In Cali, the system isn’t as robust and the stations are a bit less magnificent, but the whole system operates on separated roads with metro-style stations. I ride the buses all the time, it is crazy how much more comfortable a bus can be when it isn’t in traffic, isn’t bumpy and isn’t stopping all the time. Here’s an article with some pictures of Universidades, my home station!  I love this station with all of my heart, I never wait more than 4 minutes for a bus. Living with good public transportation changes the way that you are able to live, truly! It is a component of urban freedom, especially in a city where the traffic can be horrible. The bus ride to downtown takes around 40 minutesbut once in the center there is a Chicago-style loop so you can transfer easily to other lines and head off in other directions.

 

Cable Car: Imagine walking down the street and seeing a fully enclosed cable car soaring over you; sounds pretty futuristic right?
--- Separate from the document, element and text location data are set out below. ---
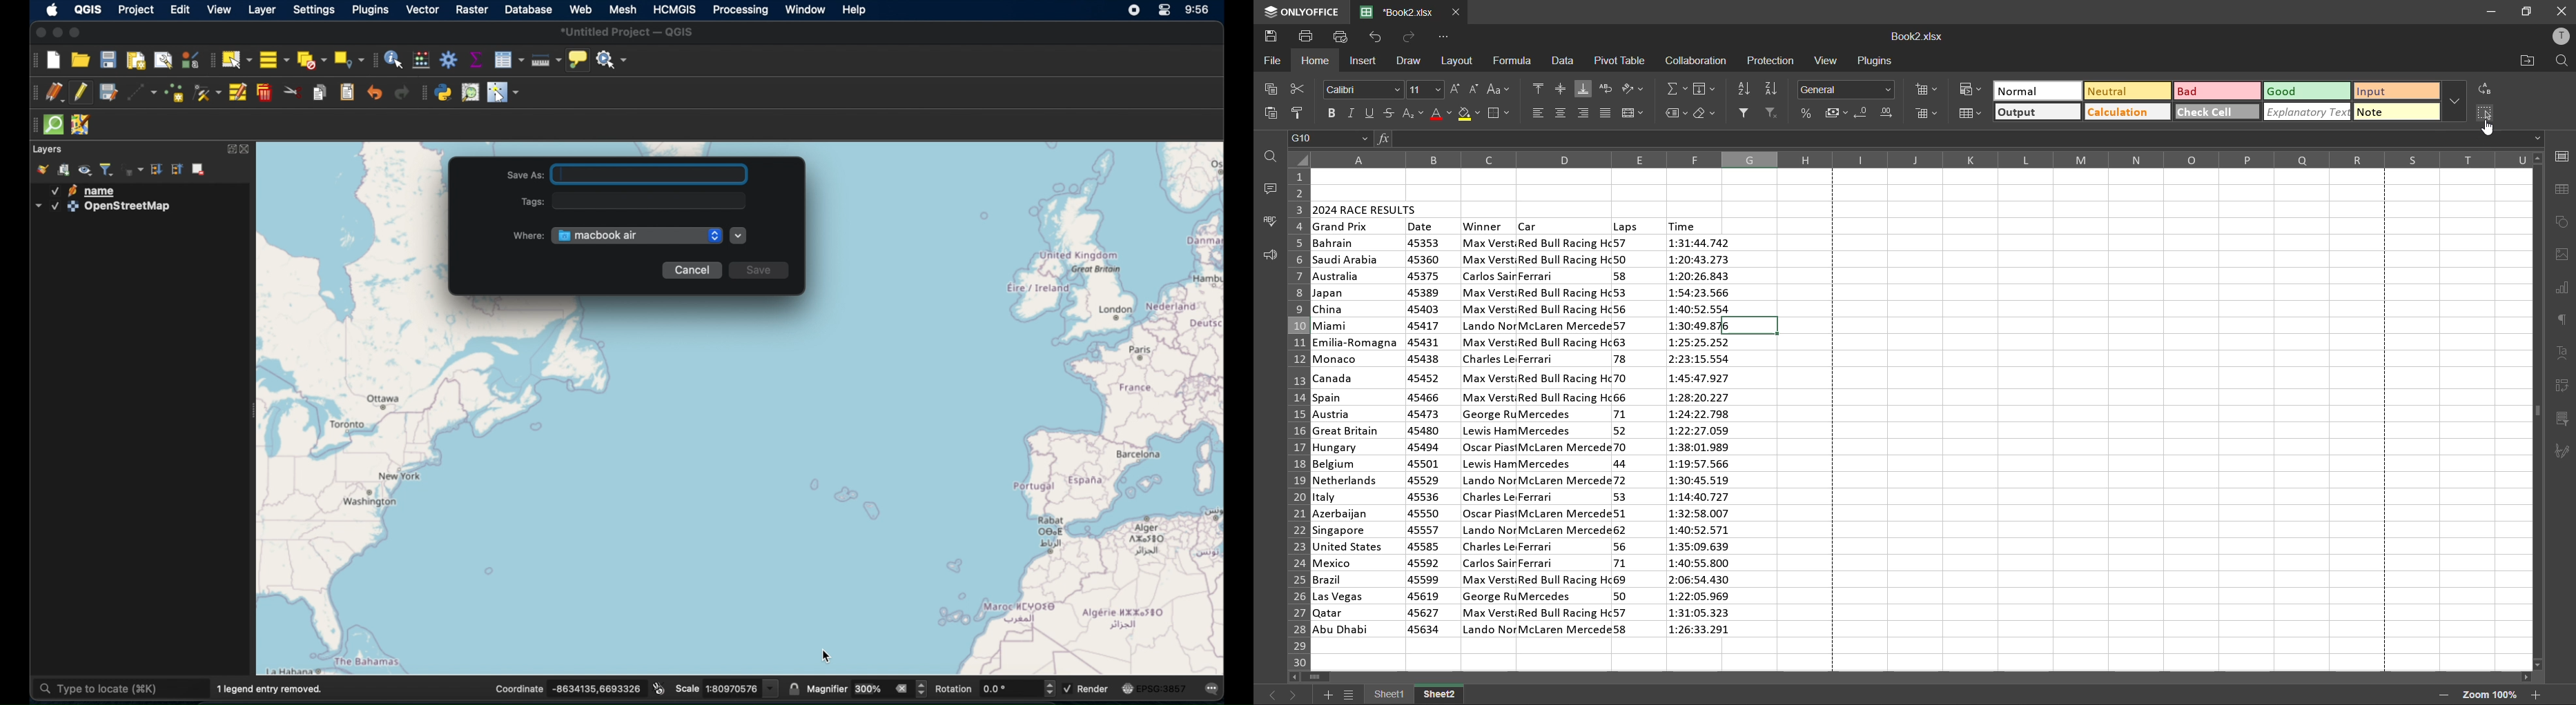  Describe the element at coordinates (581, 9) in the screenshot. I see `web` at that location.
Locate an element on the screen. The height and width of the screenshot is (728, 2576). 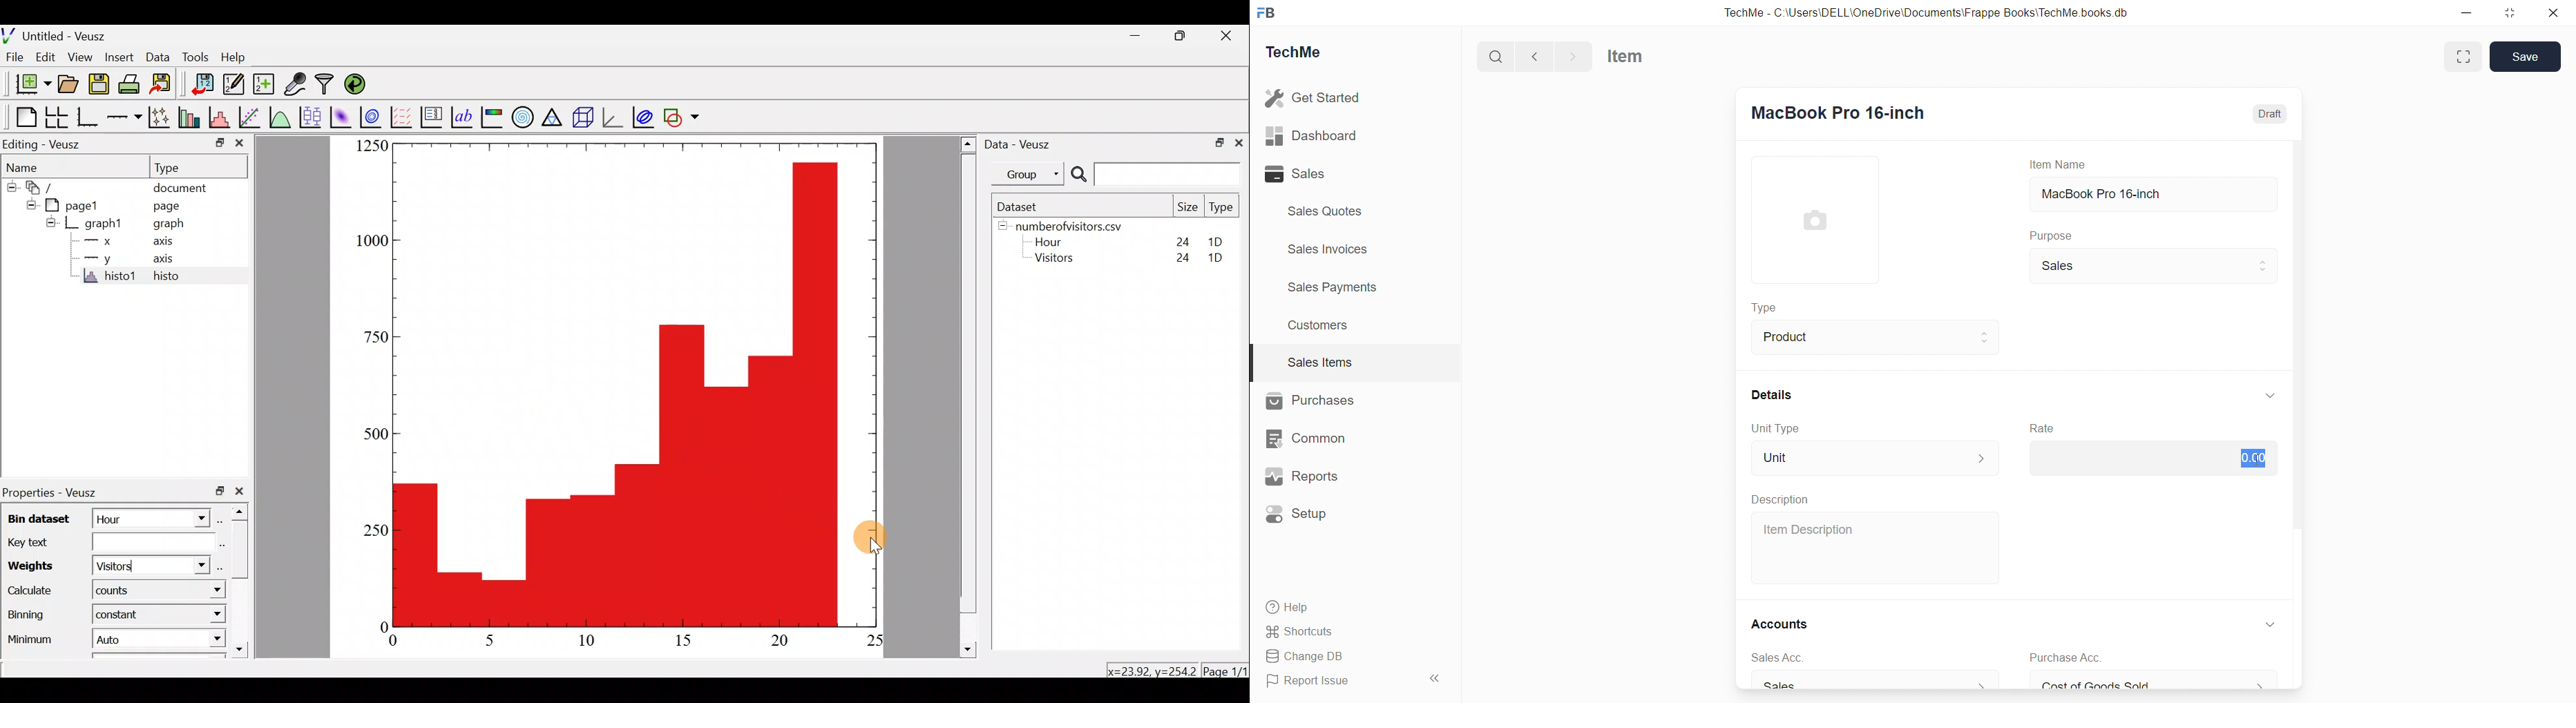
Cost of Goods Sold is located at coordinates (2156, 680).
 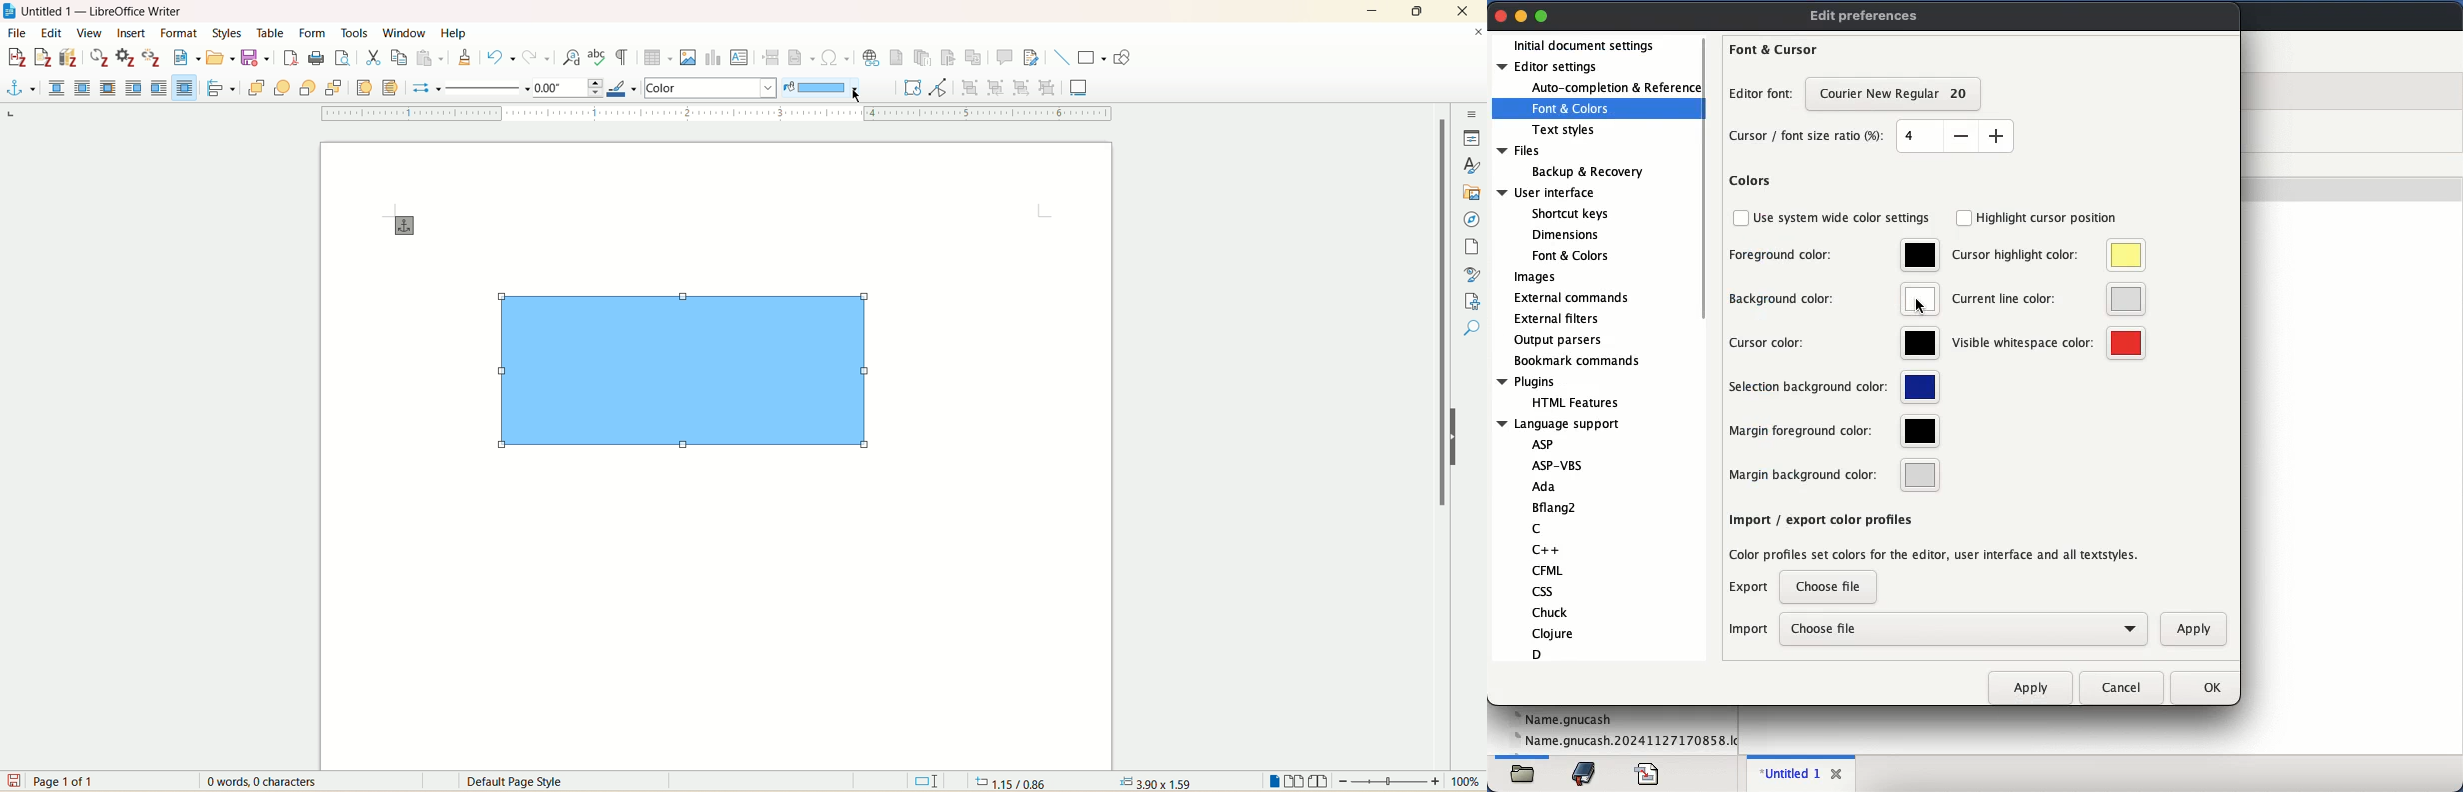 What do you see at coordinates (1471, 248) in the screenshot?
I see `page` at bounding box center [1471, 248].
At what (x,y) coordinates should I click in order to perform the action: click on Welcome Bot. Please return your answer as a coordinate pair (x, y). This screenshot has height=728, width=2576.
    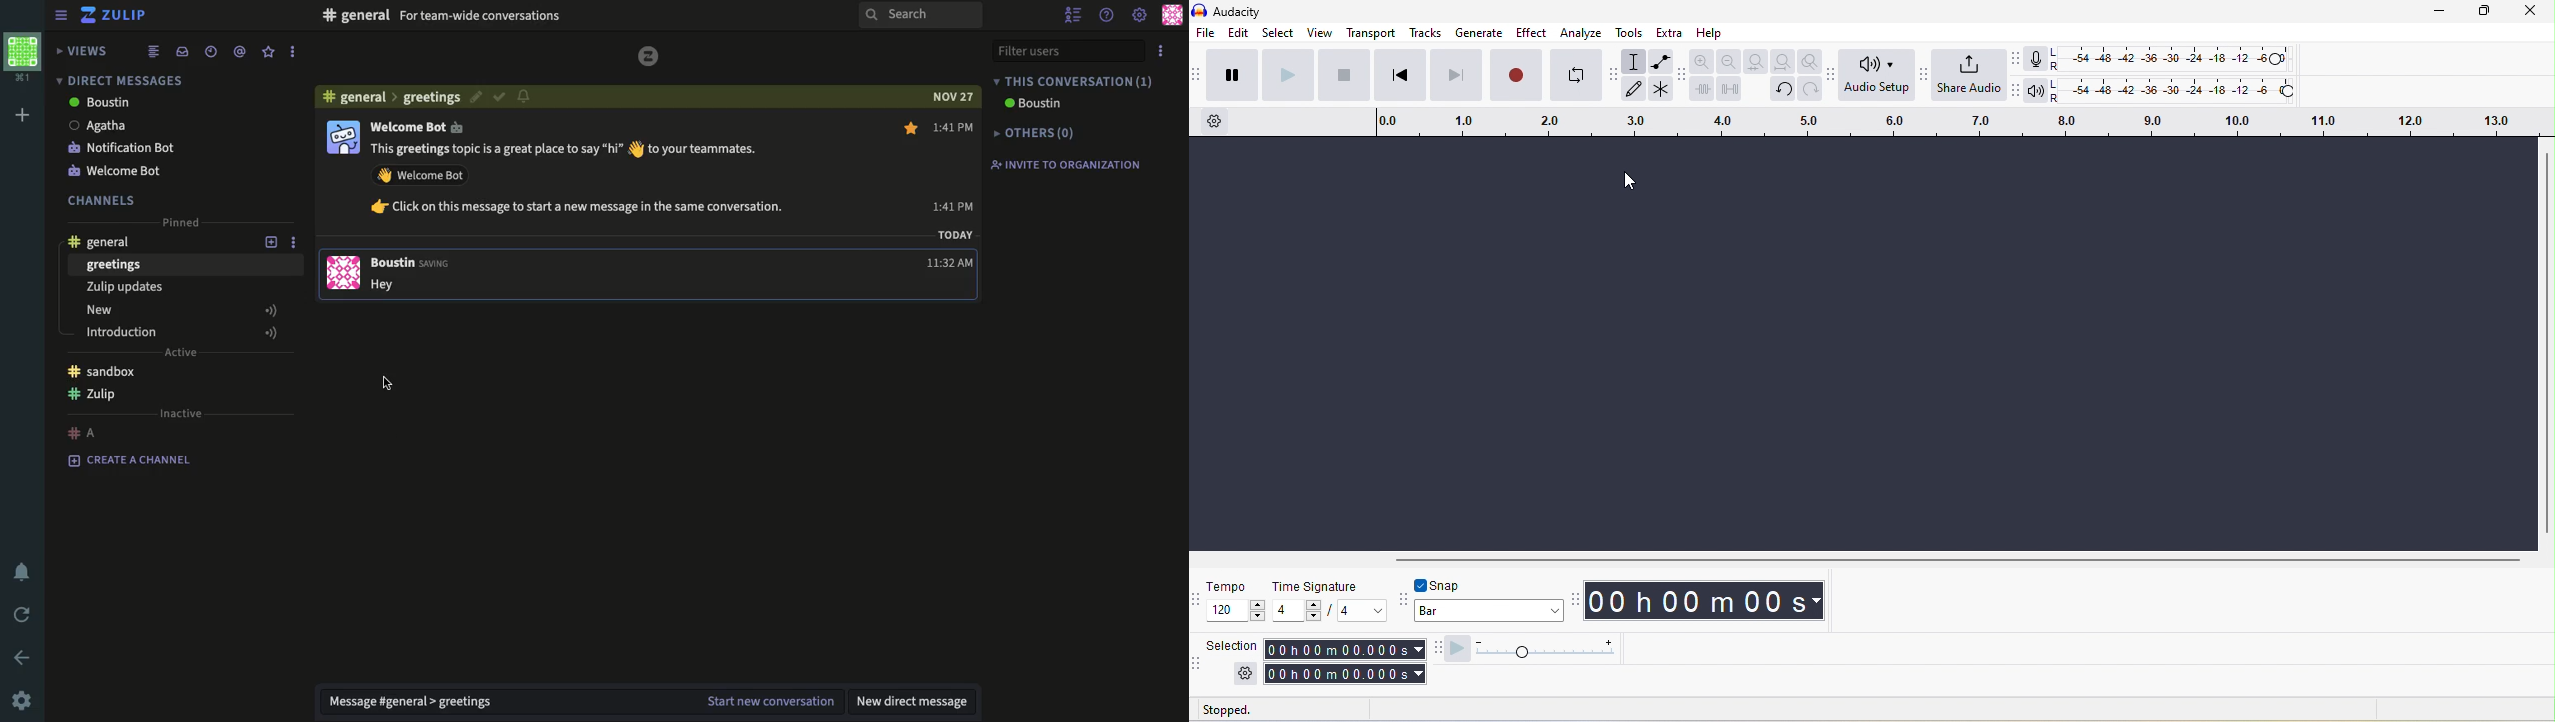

We would expect this kind of innovation out of cities in Europe usually, but what if I told you that this solution was born in Medellin, Colombia. The smash-hit Medellin MetroCable system reinvested money after Pablo Escobar’s death into a system of escalators, staircases and cable cars to integrate the city’s hilliest and poorest neighborhoods and make movement between these isolated neighborhoods easier. The idea was that in the wake of the drug wars and decade of violence, the city was split into isolated pockets. With transportation, the elected officials figured they could tie the city together again.The system is a marvel of engineering and heralded as a public transportation miracle, using transit as a tool to change the fabric of a city and lift an entire region out of violence and poverty. Read more about it here! 

 

Cali only has one cable car line right now, with 4 stations, but they are amazing! Same principle, giving access to people who were previously excluded from the city. Plus the views on a cable car commute are pretty awesome too! Pictures here!

 

In conclusion, Colombia has used buses and ski lifts in unconventional ways to uniquely address the needs of their communities. That all begs the question, what would these things look like in Worcester? What solutions (big or small) could transform our system in profound ways.